1E 8.1 (on-premises)

-cfgname=<name>

Specifies which row to use in the TachyonMaster database SwitchConfiguration table by matching the <name> using the following rules:

If there is no match then the Switch will log an error and will not start.

Example -cfgName=ACME-TCNMST-SW1

For a Switch on a DMZ Server this will be -cfgName=ACME-TCNDMZ-SW1 if ACME-TCNDMZ is the hostname of the DMZ server.

-config=<fqdn>

The fully qualified domain name (fqdn) used by the Switch to connect to the Core. For example -config=https://tachyon.acme.local:443/Core

Included in template config.

-dmz

Allows the use of the Switch on a DMZ Server that is not domain-joined and is using SAML. Not required for domain-joined DMZ Server.

-fips

Add this parameter to force client-Switch communications to use only FIPS-compliant algorithms.

Windows and .NET Framework support a range of cryptographic algorithms, collectively known as cipher suites. There are various ways you can configure operating systems to permit use of specific cipher suites and security policies, which can include or enforce the use of FIPS-compliant algorithms. Tachyon components, including Switches, use whichever algorithms you have permitted without additional configuration. To enforce use of FIPS-compliant algorithms therefore requires you to correctly configure the OS of servers and devices. Switches are an exception because they do not rely on Windows, and will negotiate the strongest algorithm an client is permitted to use, which may not be FIPS-compliant, but will always negotiate the strongest FIPS-compliant algorithm if the -fips parameter is used.

-ignoreClientCerts

The Switch does not require clients to present certificates. Requires SecurityLevel to be set to 4 (default is 5).

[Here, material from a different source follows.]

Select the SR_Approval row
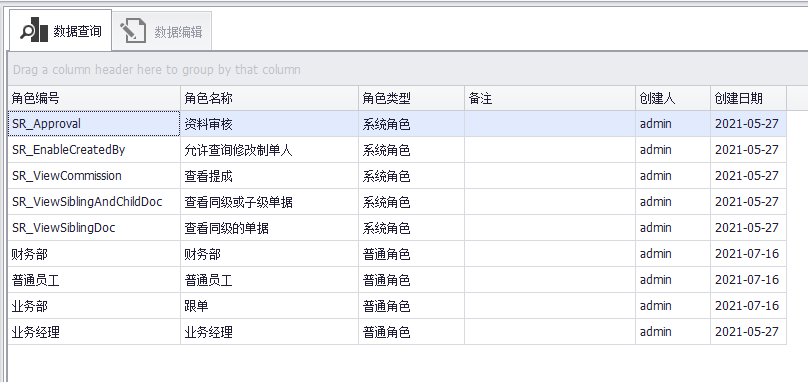This screenshot has height=382, width=808. coord(397,124)
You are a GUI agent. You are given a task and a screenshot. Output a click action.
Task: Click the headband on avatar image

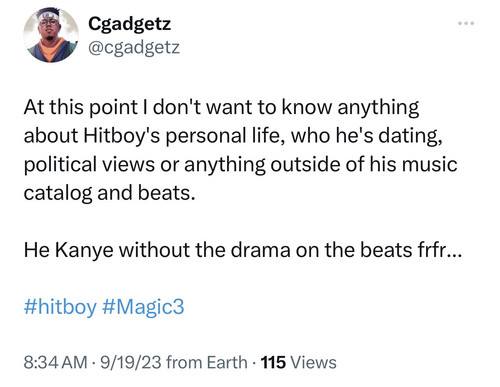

Instructs the Switch to ignore any client certificate presented. Tachyon clients are allowed to connect if they provide no client certificate, an invalid client certificate, or a valid client certificate.

Added by TachyonSetup if Switches require client certificates to be presented by 1E Client is unchecked in Client certificates screen.

For a new installation, Tachyon Setup also changes the SecurityLevel from default 5 to 4 in the SwitchConfiguration table of the TachyonMaster database.

-log.<log area>=<logging level>

Specifies the logging level for a logging area. The default value is -log=0 (same as -log=info) which provides logging of all Switch areas at info level.

The following table shows permitted logging levels.

1E Support may ask you to increase or reduce specific areas of logging. The example below increases the level of logging for http, decreases metrics, and leaves other areas as normal.

-log=info -log.http=debug -log.metrics=warn

Included in template config as -log=0

-NoStdOut

Prevent the Switch echo logging to stdout in addition to the Switch log file. Remove only for testing.

-NoSumm

Prevent the Switch logging warnings about not being able to connect to the Summarizer component.

If this parameter is omitted, the Switch will attempt to report to a Summarizer using the URL specified in the SummaryUrl value in the SwitchConfiguration table, and log errors if it cannot connect.

The Summarizer component monitors performance and is a separately installed component, only if required.

Included in template config.

-NoSw2Sw

Disable switch-to-switch communications.

Included in template config.

-skipCrlChecks

The Switch does not attempt to retrieve certificate revocation lists. Requires SecurityLevel to be set to 4 (default is 5).

This affects the Switch and clients, that is, the Switch does not check the CRL of its own certificate, nor those of clients.

This does not impact browsers connecting to Explorer, or the internal functions of the server.